(Extracted records)
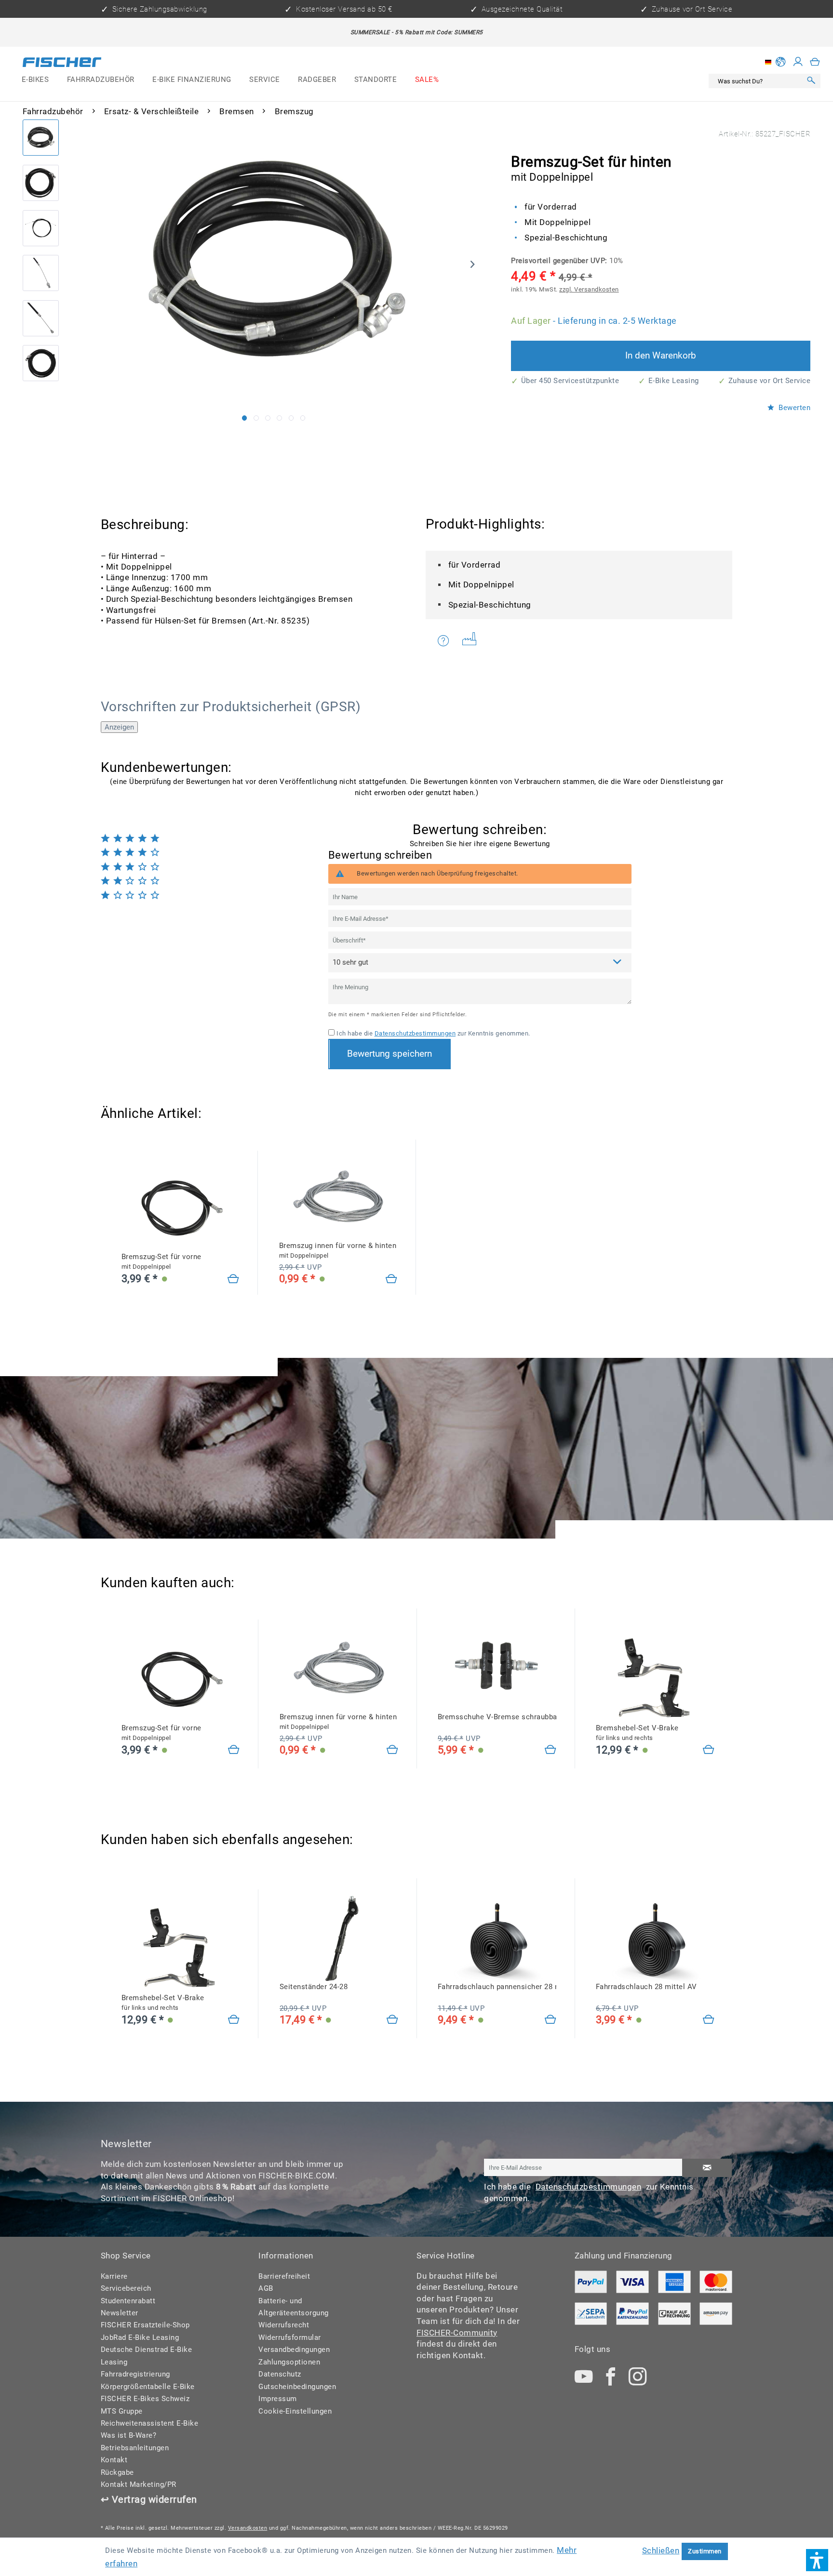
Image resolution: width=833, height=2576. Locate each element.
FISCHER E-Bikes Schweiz (145, 2398)
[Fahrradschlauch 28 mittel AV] (709, 2020)
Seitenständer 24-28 (314, 1986)
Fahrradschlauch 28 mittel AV (646, 1986)
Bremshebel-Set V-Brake (637, 1732)
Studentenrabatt (128, 2301)
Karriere (114, 2276)
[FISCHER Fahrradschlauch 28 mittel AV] (655, 1937)
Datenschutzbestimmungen (415, 1033)
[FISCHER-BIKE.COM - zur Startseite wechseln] (62, 64)
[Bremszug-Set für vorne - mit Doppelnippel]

Your instructions: Could you reproduce the lines above, from the one that holds "[FISCHER Fahrradschlauch 28" through the last, exactly as they stand?

Result for this task:
[FISCHER Fahrradschlauch 28 mittel AV] (655, 1937)
Datenschutzbestimmungen (415, 1033)
[FISCHER-BIKE.COM - zur Startseite wechseln] (62, 64)
[Bremszug-Set für vorne - mit Doppelnippel]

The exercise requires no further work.